Mortality from GvHD and infection accounted for the vast majority of NRM in allo-HSCT. In our study, NRM was only 9.2%, which was relatively lower when compared with PTCy regimen (16%) or ATG-based GvHD prophylaxis regimens (36%) [11]. As per follow-up till now, only two patients had developed moderate cGvHD with only skin involvement and no patient died from GvHD. Only two patients died from infection. These results showed that low-dose ATG/PTCy combined with CsA and MMF regimen could reduce NRM through effectively preventing GvHD. In our study, median CD4+ lymphocyte counts were 169/μl on day +100, which were higher than that with ATG-based regimens (100/μl) at the same time, but on day +120, CD4+ lymphocyte counts with 236/μl reached the level on day +180 days (200/μl) in ATG-based group [29]. These data indicated that immune recovery might be faster in our study than with ATG-based regimens in MUD transplantation. Although four cases developed CMV pneumonia, none contributed to mortality. EB virus reactivation was only seen in four patients and one patient developed PTLD. HC associated with BK virus infection presented in 8.2% (4/49) of patients, which was lower than that in patients receiving PTCy-based or ATG-based regimens for GvHD prophylaxis [11]. Our data in corporation with these results at least suggested that low-dose ATG/PTCy had a relative high safety profile.

Disease recurrence after all-HSCT is still a major concern when GvHD was successfully controlled, especially for patients who are not remission at the time of transplantation. In present study, only eight cases relapsed and five of them were in active disease at transplant. The median relapse time was 2 (2–4) months after transplantation, which indicated that the early relapse was related with the preconditioning effects, but not with graft-versus-leukemia (GVL) effects. Low-dose ATG for GvHD prophylaxis in MRD transplantation did not increase the relapse risk, which has been demonstrated in several clinical trials [30,31,32]. PTCy has been demonstrated in preclinical experiments that it could separate GvHD and a GVL effect [33] and did not increase the relapse risk in clinical studies [34, 35]. Our group previously compared the results of low-dose ATG/PTCy with standard ATG-based regimens in the haplo setting and found that low-dose ATG/PTCy combined with CNI and MMF did not increase the relapse risk. These results suggested that low-dose ATG/PTCy combined with CsA and MMF might not increase the relapse risk of patients after MUD transplantation, but remains to be further explored with longer follow-up and more samples.
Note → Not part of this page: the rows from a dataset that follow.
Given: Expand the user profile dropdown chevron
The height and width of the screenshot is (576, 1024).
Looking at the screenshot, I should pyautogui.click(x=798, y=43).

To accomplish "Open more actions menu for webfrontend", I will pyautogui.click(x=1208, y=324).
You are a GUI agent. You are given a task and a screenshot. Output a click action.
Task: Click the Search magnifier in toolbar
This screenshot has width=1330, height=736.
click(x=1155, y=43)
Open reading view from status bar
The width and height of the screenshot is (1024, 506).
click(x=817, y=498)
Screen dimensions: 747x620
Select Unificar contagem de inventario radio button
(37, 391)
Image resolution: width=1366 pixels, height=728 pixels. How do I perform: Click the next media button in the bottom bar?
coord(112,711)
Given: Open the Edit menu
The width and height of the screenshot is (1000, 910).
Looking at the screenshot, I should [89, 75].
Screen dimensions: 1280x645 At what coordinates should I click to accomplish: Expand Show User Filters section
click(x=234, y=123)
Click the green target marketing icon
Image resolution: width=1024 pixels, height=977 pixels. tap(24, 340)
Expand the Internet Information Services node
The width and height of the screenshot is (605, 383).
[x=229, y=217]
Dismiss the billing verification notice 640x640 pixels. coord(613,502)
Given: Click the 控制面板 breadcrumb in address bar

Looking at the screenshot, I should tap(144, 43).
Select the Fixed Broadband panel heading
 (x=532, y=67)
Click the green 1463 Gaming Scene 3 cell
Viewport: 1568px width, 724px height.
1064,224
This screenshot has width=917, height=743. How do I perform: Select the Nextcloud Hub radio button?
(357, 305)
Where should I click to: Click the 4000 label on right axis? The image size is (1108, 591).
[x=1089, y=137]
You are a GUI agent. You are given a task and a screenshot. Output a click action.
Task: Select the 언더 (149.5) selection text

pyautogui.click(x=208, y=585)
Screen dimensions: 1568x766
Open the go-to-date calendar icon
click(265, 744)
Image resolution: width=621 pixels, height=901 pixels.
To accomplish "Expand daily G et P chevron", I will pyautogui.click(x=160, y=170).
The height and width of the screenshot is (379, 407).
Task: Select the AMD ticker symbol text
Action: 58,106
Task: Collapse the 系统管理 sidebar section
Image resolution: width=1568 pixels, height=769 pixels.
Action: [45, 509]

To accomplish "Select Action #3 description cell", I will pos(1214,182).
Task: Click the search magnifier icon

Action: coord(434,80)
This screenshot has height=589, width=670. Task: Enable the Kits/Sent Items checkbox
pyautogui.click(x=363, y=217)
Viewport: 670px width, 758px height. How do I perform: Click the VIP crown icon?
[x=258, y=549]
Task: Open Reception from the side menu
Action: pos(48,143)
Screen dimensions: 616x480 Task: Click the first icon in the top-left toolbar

In conclusion, this is a pilot study to establish a low-dose ATG with low-dose PTCy combined with CsA and MMF as an effective regimen to prevent GvHD in MUD-PBSCT with a higher survival. But this study still had several limitations, including a lower number of samples, a shorter follow-up, disease heterogeneity, etc. Thus, further studies with high methodological quality, such as larger sample sizes and randomized and controlled trials, are required to compare the efficacies of this regimen with ATG or PTCy-based regiments in MUD-PBSCT.

Ethics and dissemination

Results from this investigation will be presented in peer-reviewed international journals. In addition, major findings will be disseminated at national and international conferences. In addition, we will bring out major findings to the general public.